**Task prompt**
Reproduce word for word everything in the passage on soil test results from "Many soil testing" down to "4% potassium (K2O).".

**Excerpt provided**
■ ■ ■ ■ ■

After you receive a soil test report, the next step is to interpret it and determine what, if any, amendments to add. You may need to add nutrients, organic matter, or change the soil pH, depending on the results and on the crop being planted.

The same basic steps apply regardless of the source of nutrients (manure, compost, synthetic fertilizer, etc.). Each material contains a certain concentration of nutrients and knowing this is important for figuring out how much actual product to use. Commercially available amendments list these concentrations on the label as a percent of total nutrients.

You might have seen numbers like 8-2-4, 10-26-26, or something similar. Those numbers refer to the amount of nitrogen (N), phosphorus (P) as P2O5, and potassium (K) as K2O, present in the given material.

If using manure or compost from your farm or another farm, it is important to estimate or determine the nutrient concentrations before making the application. This will assure the correct amount is applied and will minimize potential environmental problems from applying too much.

Many soil testing labs also offer manure and compost testing services. Compost sellers may also be able to provide you with an analysis of their products.

Before you begin: Get to know fertilizer labels

Fertilizers containing N, P (phosphate), and K (potash) list these concentrations as N-P-K on the label. For example:

  • A fertilizer labeled 8-2-4 is 8% nitrogen (N), 2% phosphorus (P2O5) and 4% potassium (K2O).
  • An ammonium phosphate fertilizer labeled 16-20-0 contains 16% N, 20% P, and 0% K.

■ ■ ■ ■ ■

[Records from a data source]
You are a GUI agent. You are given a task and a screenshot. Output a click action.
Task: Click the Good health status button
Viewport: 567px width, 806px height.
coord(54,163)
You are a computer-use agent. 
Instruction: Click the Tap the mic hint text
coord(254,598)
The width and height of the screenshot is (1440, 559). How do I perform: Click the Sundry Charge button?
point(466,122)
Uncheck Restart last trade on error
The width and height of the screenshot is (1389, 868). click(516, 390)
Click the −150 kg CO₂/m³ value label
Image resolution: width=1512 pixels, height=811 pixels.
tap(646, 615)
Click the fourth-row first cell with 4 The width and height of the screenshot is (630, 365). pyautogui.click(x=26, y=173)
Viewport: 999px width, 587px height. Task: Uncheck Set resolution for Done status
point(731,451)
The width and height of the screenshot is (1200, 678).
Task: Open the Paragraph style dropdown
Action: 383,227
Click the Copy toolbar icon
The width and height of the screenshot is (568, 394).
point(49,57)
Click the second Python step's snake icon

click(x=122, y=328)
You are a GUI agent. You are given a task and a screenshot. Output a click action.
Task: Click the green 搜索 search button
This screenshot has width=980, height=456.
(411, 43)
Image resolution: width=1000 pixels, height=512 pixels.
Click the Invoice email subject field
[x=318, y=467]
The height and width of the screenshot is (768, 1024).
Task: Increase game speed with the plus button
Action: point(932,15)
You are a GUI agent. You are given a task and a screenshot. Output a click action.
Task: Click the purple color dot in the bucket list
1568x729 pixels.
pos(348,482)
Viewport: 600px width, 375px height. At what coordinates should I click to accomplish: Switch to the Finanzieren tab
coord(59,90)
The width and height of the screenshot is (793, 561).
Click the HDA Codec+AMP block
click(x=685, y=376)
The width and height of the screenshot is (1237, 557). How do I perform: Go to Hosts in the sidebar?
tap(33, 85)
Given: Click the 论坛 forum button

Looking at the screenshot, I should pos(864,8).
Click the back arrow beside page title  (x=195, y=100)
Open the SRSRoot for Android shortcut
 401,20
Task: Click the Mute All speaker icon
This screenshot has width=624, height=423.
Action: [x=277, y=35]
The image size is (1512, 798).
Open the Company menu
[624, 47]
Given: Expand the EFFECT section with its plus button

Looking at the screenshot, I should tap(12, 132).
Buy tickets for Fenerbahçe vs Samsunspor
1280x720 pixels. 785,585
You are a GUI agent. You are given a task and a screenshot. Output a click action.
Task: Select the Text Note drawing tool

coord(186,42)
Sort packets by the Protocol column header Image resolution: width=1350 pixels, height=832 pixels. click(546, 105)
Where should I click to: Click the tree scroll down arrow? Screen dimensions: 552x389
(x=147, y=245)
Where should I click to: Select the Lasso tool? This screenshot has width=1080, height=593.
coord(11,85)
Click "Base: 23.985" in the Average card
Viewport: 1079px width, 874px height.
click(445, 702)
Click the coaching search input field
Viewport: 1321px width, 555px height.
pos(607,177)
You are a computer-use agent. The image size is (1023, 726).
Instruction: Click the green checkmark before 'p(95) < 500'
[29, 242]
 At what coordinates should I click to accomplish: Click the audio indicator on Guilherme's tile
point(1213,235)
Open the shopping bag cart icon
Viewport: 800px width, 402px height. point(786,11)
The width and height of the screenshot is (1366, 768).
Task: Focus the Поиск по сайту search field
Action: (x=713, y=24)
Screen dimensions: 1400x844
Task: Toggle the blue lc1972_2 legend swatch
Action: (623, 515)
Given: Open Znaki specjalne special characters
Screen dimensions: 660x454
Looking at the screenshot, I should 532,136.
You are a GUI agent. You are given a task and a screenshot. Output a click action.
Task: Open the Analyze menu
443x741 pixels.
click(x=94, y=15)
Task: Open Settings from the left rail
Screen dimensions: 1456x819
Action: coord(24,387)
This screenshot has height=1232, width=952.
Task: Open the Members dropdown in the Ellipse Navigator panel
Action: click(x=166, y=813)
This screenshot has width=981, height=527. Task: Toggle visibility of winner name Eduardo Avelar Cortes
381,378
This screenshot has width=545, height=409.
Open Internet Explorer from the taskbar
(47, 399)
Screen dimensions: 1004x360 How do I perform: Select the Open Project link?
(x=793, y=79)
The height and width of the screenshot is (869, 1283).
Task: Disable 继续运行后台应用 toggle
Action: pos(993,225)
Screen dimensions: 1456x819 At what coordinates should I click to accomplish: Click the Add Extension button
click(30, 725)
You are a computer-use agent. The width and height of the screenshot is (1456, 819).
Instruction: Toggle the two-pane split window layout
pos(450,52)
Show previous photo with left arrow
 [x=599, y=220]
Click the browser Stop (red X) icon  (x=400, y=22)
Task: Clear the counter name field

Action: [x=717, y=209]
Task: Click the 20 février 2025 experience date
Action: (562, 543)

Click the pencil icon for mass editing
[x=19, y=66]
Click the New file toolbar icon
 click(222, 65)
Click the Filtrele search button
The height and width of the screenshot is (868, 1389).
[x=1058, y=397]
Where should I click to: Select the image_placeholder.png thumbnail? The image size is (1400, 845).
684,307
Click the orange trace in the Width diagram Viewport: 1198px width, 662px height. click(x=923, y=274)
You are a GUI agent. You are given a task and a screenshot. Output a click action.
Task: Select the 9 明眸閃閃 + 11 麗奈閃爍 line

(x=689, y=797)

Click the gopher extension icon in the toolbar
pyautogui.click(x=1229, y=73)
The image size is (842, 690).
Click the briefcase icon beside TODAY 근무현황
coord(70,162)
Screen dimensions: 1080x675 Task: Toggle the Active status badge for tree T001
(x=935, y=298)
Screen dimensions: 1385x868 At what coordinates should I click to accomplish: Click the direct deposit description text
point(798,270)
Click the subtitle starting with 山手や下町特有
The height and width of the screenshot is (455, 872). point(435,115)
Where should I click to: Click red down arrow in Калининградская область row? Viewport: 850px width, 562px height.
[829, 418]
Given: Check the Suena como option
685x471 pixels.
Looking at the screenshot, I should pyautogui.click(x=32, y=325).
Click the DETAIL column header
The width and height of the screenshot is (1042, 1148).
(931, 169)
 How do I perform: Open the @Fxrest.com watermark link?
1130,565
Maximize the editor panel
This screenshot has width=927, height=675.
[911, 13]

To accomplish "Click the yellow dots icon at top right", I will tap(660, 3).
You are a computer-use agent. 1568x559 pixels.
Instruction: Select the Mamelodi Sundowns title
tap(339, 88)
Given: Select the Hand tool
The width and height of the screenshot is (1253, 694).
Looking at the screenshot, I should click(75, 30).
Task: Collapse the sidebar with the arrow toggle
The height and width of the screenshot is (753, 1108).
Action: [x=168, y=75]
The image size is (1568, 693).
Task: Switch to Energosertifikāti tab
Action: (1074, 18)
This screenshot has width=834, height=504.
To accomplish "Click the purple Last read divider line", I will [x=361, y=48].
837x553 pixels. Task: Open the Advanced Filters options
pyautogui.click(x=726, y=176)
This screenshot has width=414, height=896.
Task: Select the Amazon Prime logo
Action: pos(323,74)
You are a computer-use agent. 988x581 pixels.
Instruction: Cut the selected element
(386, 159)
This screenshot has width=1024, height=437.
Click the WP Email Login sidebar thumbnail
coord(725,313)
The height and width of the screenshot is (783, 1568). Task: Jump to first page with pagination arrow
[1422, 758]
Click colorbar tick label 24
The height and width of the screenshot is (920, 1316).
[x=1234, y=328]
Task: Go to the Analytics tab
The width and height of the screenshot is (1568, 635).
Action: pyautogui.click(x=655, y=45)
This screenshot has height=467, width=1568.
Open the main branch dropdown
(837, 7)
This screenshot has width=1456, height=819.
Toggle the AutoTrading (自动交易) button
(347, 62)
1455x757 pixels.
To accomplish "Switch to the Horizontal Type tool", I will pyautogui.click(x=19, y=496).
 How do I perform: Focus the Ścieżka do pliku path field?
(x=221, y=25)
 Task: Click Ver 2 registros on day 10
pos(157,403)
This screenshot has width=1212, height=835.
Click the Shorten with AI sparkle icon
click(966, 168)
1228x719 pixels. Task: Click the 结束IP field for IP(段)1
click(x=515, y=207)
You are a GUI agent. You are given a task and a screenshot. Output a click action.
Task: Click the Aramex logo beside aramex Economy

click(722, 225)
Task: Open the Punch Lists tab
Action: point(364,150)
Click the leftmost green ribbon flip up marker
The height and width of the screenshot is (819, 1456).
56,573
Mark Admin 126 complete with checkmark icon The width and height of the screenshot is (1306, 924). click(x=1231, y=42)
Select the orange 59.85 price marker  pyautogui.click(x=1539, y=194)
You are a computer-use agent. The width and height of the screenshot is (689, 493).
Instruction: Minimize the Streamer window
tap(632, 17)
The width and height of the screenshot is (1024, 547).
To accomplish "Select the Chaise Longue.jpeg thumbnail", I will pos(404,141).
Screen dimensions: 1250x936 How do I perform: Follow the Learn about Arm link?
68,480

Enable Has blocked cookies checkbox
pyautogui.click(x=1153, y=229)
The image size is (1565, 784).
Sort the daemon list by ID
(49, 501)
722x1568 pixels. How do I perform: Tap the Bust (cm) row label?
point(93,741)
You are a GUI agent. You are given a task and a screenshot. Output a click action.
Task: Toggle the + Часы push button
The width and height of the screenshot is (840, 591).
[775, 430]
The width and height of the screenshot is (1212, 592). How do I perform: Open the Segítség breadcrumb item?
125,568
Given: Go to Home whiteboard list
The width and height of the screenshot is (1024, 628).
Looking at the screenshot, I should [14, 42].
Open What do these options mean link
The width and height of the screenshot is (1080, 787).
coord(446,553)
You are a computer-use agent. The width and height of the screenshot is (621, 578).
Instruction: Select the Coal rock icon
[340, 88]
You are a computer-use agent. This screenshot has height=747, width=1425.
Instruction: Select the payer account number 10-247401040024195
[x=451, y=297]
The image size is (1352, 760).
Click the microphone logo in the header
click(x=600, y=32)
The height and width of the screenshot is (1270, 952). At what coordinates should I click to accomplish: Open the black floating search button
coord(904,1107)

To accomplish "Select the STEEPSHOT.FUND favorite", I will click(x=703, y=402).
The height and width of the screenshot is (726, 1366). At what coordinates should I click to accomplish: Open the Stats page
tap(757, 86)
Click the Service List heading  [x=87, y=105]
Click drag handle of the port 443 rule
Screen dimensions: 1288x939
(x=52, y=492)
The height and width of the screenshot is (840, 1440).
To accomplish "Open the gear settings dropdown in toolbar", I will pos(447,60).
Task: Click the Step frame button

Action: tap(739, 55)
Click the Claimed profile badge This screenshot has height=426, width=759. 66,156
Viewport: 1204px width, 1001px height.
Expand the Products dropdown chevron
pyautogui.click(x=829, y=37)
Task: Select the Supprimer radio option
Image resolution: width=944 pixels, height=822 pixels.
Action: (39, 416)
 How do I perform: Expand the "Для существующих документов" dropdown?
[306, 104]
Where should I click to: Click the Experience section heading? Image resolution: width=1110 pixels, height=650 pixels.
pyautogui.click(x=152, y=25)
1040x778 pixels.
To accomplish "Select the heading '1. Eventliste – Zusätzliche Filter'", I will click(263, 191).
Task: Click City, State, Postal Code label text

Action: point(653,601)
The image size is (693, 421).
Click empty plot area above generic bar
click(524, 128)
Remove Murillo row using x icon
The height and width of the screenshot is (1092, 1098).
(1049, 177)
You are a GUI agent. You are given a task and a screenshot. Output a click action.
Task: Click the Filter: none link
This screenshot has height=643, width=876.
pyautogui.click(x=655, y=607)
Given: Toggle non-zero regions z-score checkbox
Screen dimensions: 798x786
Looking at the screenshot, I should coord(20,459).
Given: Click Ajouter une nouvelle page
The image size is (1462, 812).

■ ■ ■ ■ ■

**Exercise result**
Many soil testing labs also offer manure and compost testing services. Compost sellers may also be able to provide you with an analysis of their products.

Before you begin: Get to know fertilizer labels

Fertilizers containing N, P (phosphate), and K (potash) list these concentrations as N-P-K on the label. For example:

  • A fertilizer labeled 8-2-4 is 8% nitrogen (N), 2% phosphorus (P2O5) and 4% potassium (K2O).